Q : Le monde de la route est obsédé par les gains marginaux. Est-ce aussi le cas en XC ? Kelsey : Oui, totalement. Mais c’est une arme à double tranchant. Mon coach dit toujours que les gains marginaux ne comptent que si tu maîtrises parfaitement les bases. Et franchement, les bases sont dures à maîtriser, même après presque dix ans dans le sport. On peut se focaliser sur des détails comme gagner quelques grammes en changeant des vis, en oubliant l’importance de la nutrition, du sommeil ou de la santé mentale. Il y a tellement d’inconnu dans notre sport que parfois, on cherche à tout contrôler à travers ces petits détails. Ça a de la valeur, bien sûr, mais l’énergie est une ressource limitée. Pour moi, mieux vaut parfois affronter son anxiété ou son inconfort plutôt que d’essayer de tout contrôler. Cela dit, ces petits détails comptent à haut niveau — mais ils doivent venir au bon moment. C’est pour ça qu’avoir une équipe de confiance est essentiel. Mon mécano gère le vélo, ce qui me permet de me concentrer sur ce que je dois faire.

Q : Tu suis de près l’essor du gravel. Que penses-tu de l’évolution des disciplines off-road ? Kelsey : À mon avis, dès que les gens s’enthousiasment pour le vélo, c’est positif.
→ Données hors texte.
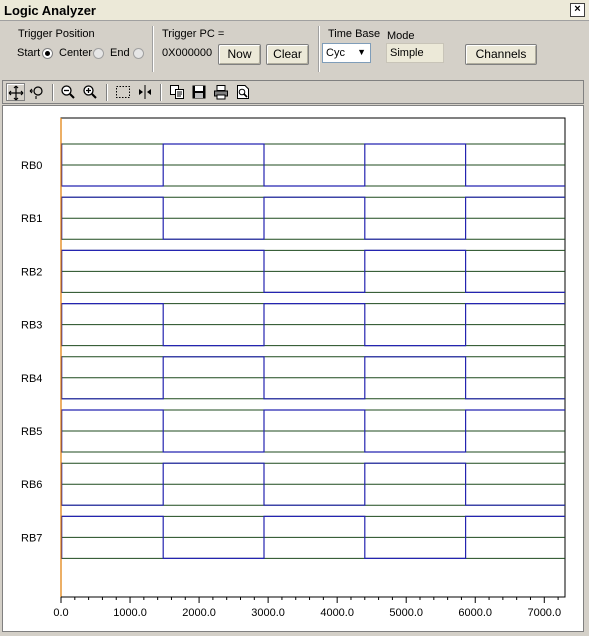 This screenshot has width=589, height=636. What do you see at coordinates (56, 34) in the screenshot?
I see `trigger-position-label: Trigger Position` at bounding box center [56, 34]. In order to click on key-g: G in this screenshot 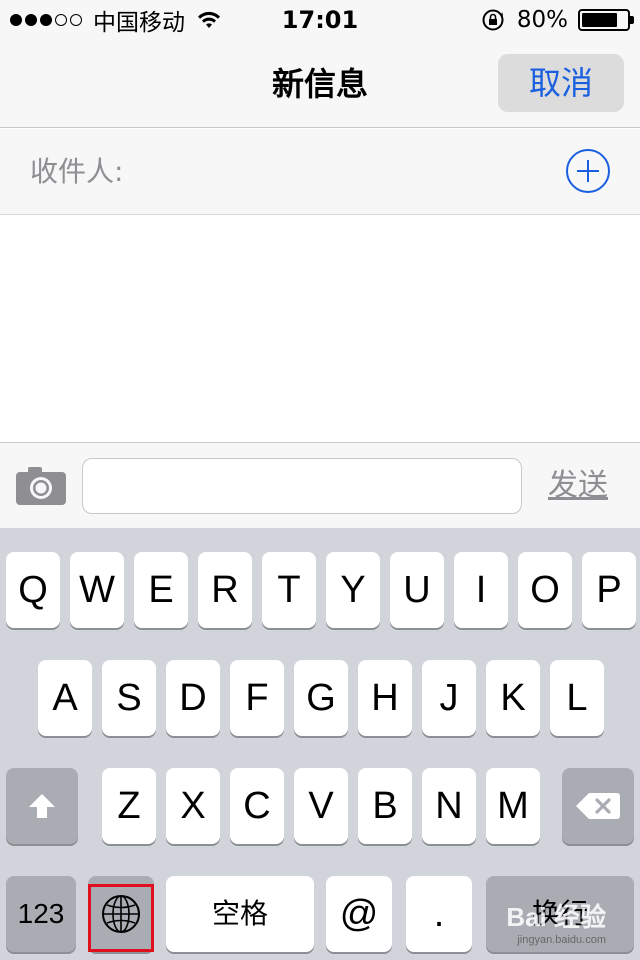, I will do `click(321, 698)`.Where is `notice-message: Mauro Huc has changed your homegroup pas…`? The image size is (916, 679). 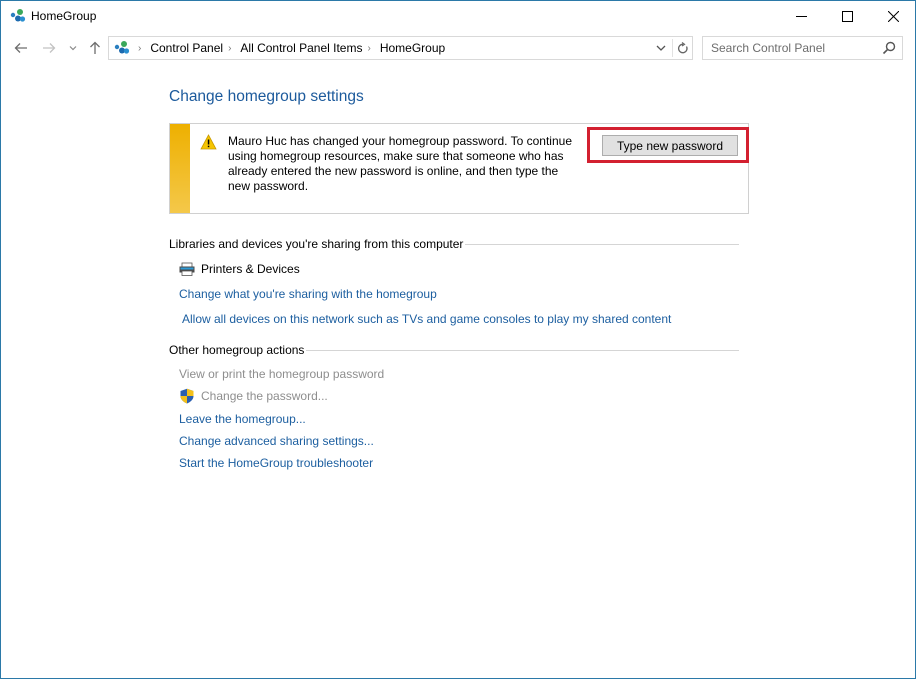
notice-message: Mauro Huc has changed your homegroup pas… is located at coordinates (400, 164).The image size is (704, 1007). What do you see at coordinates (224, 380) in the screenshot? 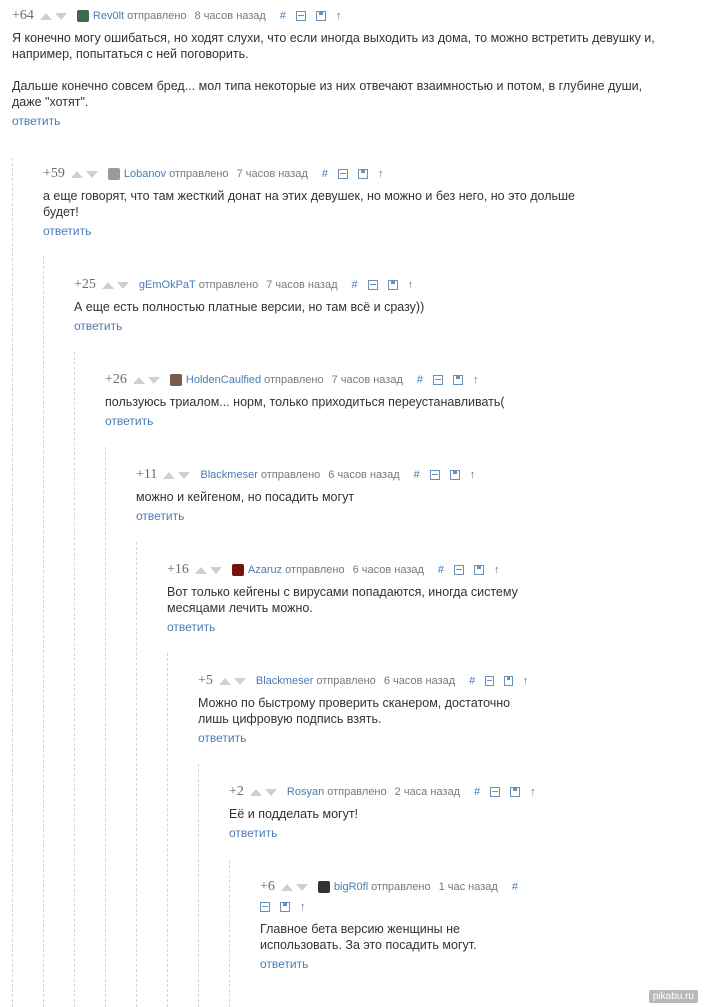
I see `author-link: HoldenCaulfied` at bounding box center [224, 380]. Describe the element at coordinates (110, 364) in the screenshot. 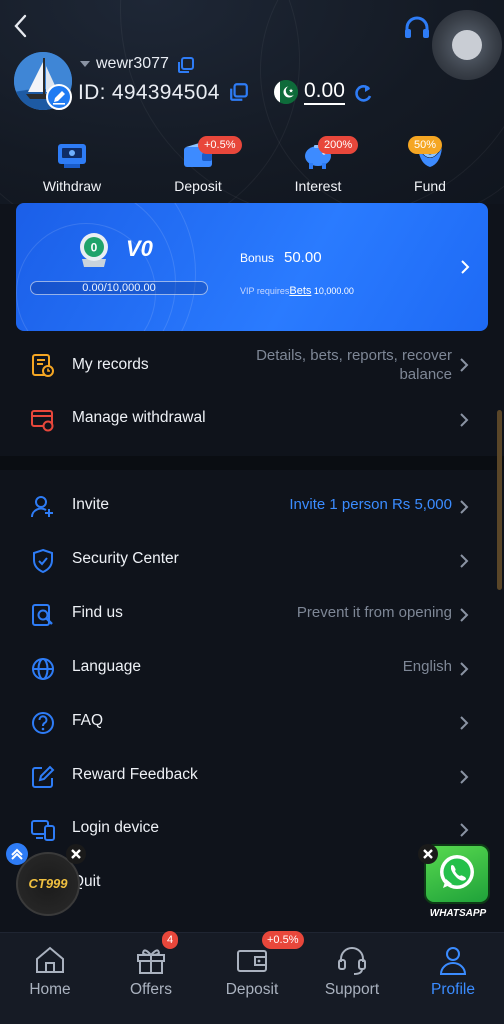

I see `menu-item-label: My records` at that location.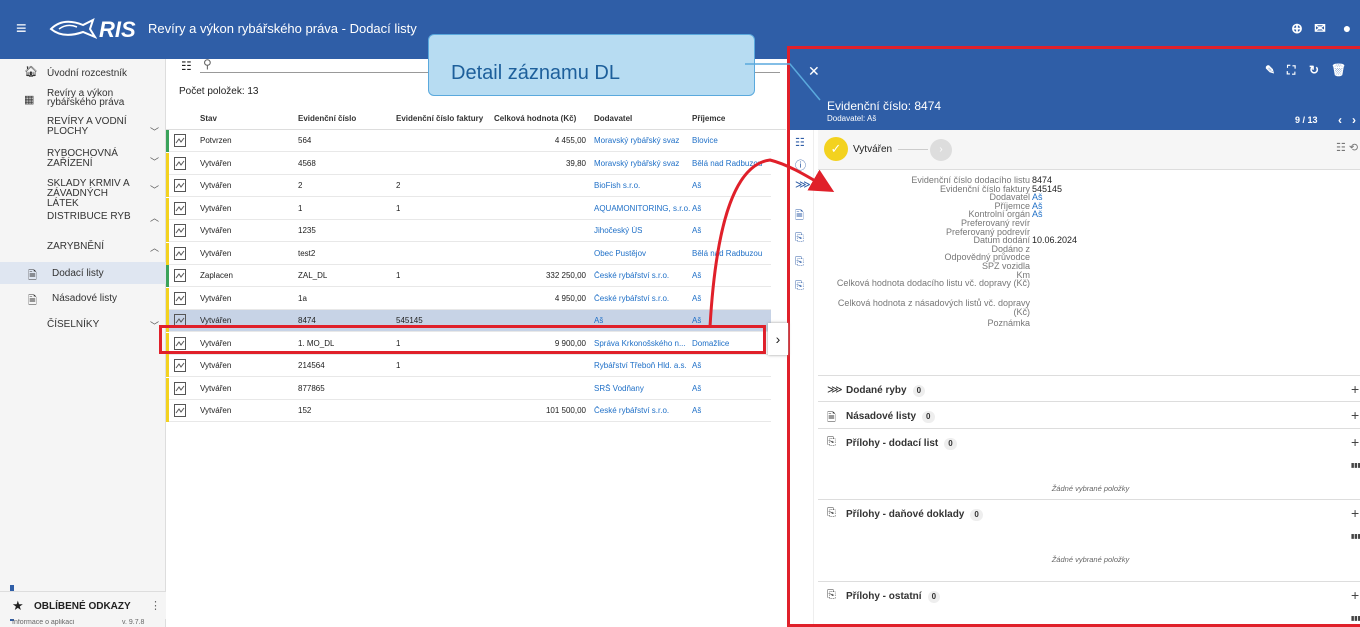 The image size is (1360, 627). What do you see at coordinates (156, 606) in the screenshot?
I see `more-icon: ⋮` at bounding box center [156, 606].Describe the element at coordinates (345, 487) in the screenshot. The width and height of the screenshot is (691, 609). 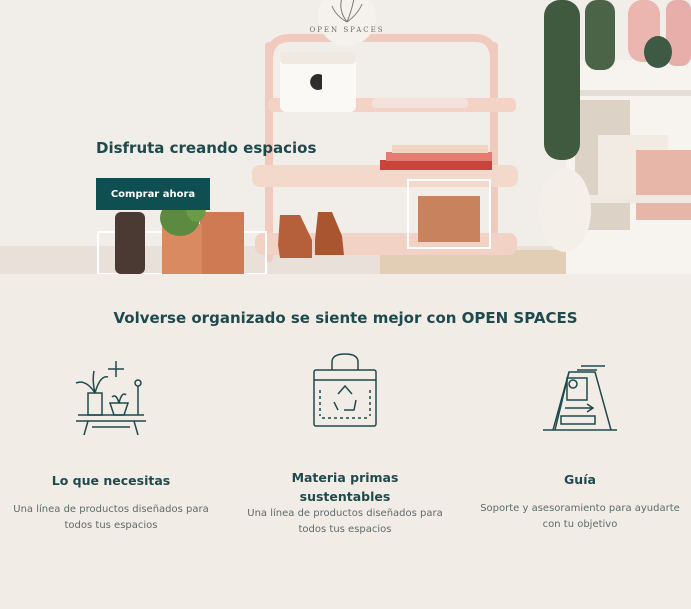
I see `feature-title: Materia primas sustentables` at that location. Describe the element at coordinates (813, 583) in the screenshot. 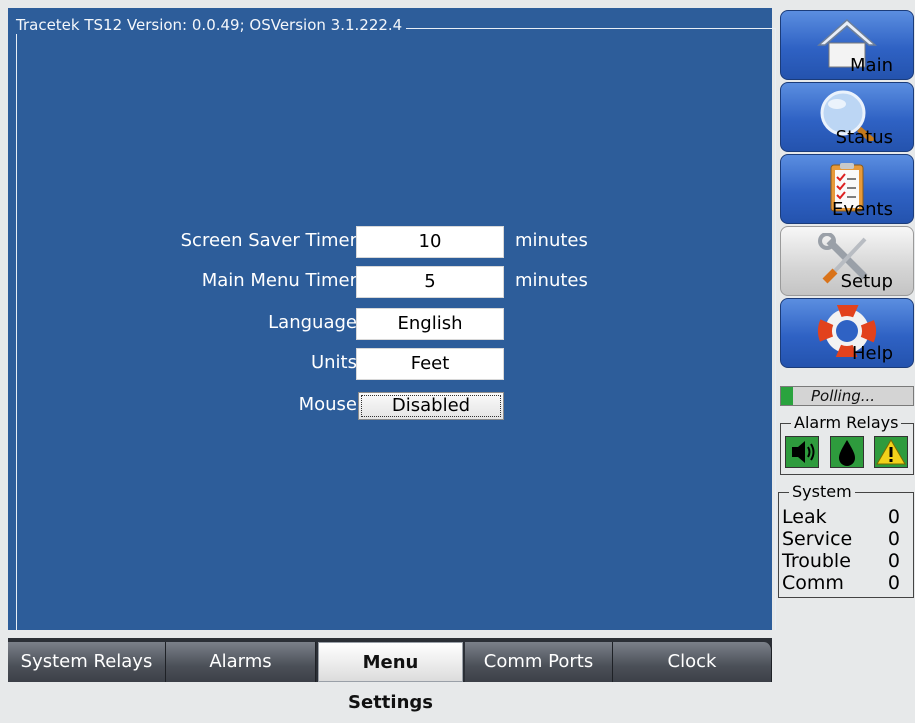

I see `system-comm-label: Comm` at that location.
La croissance du gravel aux États-Unis est impressionnante. Beaucoup d’amateurs s’inscrivent à des courses très dures — comme Unbound, où les pros roulent 12 heures à plus de 30 km/h. C’est dur pour tout le monde, encore plus pour un amateur. Mais ce qui est génial, c’est le côté aventure. Les gens aiment le défi, l’expérience, et c’est ce qui rend ces événements spéciaux. C’est très bon pour l’ensemble du cyclisme.

Q : Qu’est-ce qui te plaît le plus en ce moment dans le vélo ? Qu’est-ce qui te motive ? Kelsey : J’adore à quel point le cyclisme est dynamique. Il y a toujours quelque chose à apprendre, à améliorer ou à ajuster. Si un aspect devient un peu monotone, un autre te pousse à progresser. L’année dernière, il s’agissait pour moi de revenir après un break santé. Je ne savais pas comment ça se passerait — c’était à la fois terrifiant et exaltant. J’avais l’impression de tout recommencer. Cette année, je m’appuie sur cette base. Pour la première fois depuis longtemps, j’ai confiance en ma santé et en moi-même. Ce nouveau confort, c’est un autre genre de défi : je ne doute plus de mon corps, je m’y abandonne. Cette évolution constante, c’est ce que j’aime vraiment dans le sport.